45. Plainly the loss, if any, will be sustained directly by the present shareholders in PTC, namely ET and Carcom. But Elektrim holds 49% of the shares in both those companies, the remaining 51% being held by Vivendi Universal. If a substantial and corresponding loss is sustained by ET and Carcom because of the loss of the PTC shares at book value then it may diminish the value of their shares in the hands of Elektrim. Such a loss is, in principle, recoverable by Elektrim against the Trustee in respect of the assumed breach by the Trustee of the contract between the Trustee and Elektrim.

46. Counsel for the Trustee submits that it should not be assumed that the loss arising from the exercise of the pre-emption right of DT over the PTC shares attributable to the 51% shareholding of Vivendi Universal in ET and Carcom is not recoverable by Vivendi from Elektrim and by Elektrim from the Trustee. He points out that there is a partnership between Elektrim and Vivendi Universal constituted by an agreement dated 28th June 2001 of which no details are available. He suggests that it is more than likely that under the agreement Elektrim has provided some protection to Vivendi Universal to protect the latter from the PTC shares being removed from ET and Carcom at an undervalue. It seems to me that this is a good deal more speculative but unless and until the Trustee has been provided with a copy of all the relevant underlying documents I do not see why it should be required to assume that any loss sustained by Vivendi Universal cannot be recovered from Elektrim and by Elektrim from the Trustee if the cause of the shares being taken by DT is economic impairment triggered by an unjustified acceleration of the bonds.”

58.

The Vice-Chancellor then turned to the figures, saying this (in paragraphs 47 to 49 of his judgment):

“47. The amount of the loss is also hotly disputed. For the Trustee counsel relies on an announcement made on 16th September 2003 of an offer by DT to buy from ET and Carcom their 51% holding in PTC for €1.1bn. The sale did not proceed but, it is submitted, the offer is some indication of the open market value of 51% of the shares. The Trustee also tentatively suggested in its letter to Concord’s solicitor dated 5th May 2004 that the book value might be as low as €100m; but it got no response. It is the difference between these two figures which led the Trustee to suggest that the amount of the letter of credit it sought should be €1bn.

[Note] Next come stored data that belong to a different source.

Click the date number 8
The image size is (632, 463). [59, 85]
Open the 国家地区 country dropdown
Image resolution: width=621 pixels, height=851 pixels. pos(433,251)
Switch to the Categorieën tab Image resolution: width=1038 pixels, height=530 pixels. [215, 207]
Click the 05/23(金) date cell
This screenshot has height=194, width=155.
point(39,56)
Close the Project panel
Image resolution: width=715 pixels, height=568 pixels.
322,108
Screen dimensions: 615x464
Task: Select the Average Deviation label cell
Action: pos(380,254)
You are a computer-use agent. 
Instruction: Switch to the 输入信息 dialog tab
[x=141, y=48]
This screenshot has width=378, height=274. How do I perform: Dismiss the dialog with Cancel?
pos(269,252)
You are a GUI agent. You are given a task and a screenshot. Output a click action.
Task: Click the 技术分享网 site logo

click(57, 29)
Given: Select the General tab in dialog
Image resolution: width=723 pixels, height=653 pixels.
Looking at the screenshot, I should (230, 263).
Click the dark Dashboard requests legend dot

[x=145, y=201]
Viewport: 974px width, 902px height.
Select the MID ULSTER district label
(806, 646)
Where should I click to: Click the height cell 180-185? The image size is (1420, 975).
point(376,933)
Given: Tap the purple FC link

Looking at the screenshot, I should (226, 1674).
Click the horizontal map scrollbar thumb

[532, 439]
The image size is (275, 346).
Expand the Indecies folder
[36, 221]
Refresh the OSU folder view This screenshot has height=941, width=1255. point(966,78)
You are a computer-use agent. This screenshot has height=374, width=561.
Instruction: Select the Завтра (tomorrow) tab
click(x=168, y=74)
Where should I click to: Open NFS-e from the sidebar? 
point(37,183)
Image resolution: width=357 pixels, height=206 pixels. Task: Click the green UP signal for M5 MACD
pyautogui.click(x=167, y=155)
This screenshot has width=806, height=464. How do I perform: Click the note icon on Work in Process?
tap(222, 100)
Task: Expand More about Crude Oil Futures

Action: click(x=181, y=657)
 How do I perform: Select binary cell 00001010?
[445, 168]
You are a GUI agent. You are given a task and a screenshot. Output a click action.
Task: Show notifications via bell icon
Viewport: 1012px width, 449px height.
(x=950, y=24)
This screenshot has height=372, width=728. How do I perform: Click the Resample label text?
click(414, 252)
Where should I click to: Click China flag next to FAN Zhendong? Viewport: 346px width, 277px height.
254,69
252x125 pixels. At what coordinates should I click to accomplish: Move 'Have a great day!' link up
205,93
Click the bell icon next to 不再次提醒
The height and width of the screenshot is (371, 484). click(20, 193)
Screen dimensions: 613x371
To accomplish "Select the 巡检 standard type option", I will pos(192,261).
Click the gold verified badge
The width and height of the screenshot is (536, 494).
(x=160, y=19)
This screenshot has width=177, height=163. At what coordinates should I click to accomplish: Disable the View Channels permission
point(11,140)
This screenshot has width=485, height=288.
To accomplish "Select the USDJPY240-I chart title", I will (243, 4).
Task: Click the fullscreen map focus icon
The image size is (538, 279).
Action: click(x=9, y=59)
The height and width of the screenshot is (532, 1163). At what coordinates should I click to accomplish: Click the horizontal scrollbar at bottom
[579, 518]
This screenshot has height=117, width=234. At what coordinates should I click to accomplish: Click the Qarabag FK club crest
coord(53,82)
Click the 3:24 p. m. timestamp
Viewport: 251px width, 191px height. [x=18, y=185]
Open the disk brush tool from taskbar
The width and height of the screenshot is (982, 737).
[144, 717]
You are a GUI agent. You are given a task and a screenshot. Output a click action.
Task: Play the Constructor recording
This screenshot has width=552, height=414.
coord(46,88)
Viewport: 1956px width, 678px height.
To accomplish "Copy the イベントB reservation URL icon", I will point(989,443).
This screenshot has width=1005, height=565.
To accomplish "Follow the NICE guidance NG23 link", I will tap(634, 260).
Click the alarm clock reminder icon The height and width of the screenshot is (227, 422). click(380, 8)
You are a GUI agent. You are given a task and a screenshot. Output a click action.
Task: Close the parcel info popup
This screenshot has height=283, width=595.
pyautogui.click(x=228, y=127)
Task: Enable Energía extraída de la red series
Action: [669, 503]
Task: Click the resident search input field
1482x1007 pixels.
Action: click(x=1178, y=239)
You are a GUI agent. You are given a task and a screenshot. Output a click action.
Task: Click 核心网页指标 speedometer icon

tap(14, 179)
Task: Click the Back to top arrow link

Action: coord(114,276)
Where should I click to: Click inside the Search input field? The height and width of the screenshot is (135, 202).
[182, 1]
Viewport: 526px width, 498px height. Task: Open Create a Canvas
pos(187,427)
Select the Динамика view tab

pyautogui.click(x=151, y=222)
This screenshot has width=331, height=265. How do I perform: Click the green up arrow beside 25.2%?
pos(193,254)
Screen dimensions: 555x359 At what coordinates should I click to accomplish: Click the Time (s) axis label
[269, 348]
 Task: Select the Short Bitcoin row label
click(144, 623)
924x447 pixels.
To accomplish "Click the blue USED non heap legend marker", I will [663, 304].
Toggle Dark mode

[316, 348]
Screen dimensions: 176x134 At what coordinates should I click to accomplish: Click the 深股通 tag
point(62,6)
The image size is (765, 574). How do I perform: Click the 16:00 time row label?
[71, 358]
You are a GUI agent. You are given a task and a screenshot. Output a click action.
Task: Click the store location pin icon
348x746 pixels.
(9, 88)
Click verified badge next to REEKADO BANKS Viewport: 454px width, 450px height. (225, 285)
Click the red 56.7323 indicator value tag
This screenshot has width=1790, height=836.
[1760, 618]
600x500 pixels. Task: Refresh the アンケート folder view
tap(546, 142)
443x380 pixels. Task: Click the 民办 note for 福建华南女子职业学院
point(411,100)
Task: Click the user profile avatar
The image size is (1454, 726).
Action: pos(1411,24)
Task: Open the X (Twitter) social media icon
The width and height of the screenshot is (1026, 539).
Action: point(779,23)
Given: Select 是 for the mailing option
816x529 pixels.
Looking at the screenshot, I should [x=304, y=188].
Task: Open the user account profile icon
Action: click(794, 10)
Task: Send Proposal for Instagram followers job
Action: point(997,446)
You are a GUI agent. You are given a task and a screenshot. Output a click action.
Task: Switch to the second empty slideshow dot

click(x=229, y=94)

48. Counsel for Concord challenged both figures. With regard to the open market value she suggested that, as the press release which gave the bid price as €1.1bn. also showed, only €400m or 36% would have been due to Elektrim. This is true, but of the remaining €700m €691m or 63% of the whole was due to Vivendi Universal. Thus 99% would have been due to Elektrim and Vivendi Universal together. With regard to the book value counsel for Concord relied on the annual report and accounts of PTC for the year 2003, which are available on the web but in Polish, as showing that the book value of the PTC shares is the equivalent of €439m. But that would be the book value for 100% of the shares in PTC; the book value for 51% is €224m. The conclusion counsel for Concord invited me to reach is that the estimate of potential liability at €1bn is so absurd as to indicate clearly how unreasonably the Trustee has approached the whole question of indemnity.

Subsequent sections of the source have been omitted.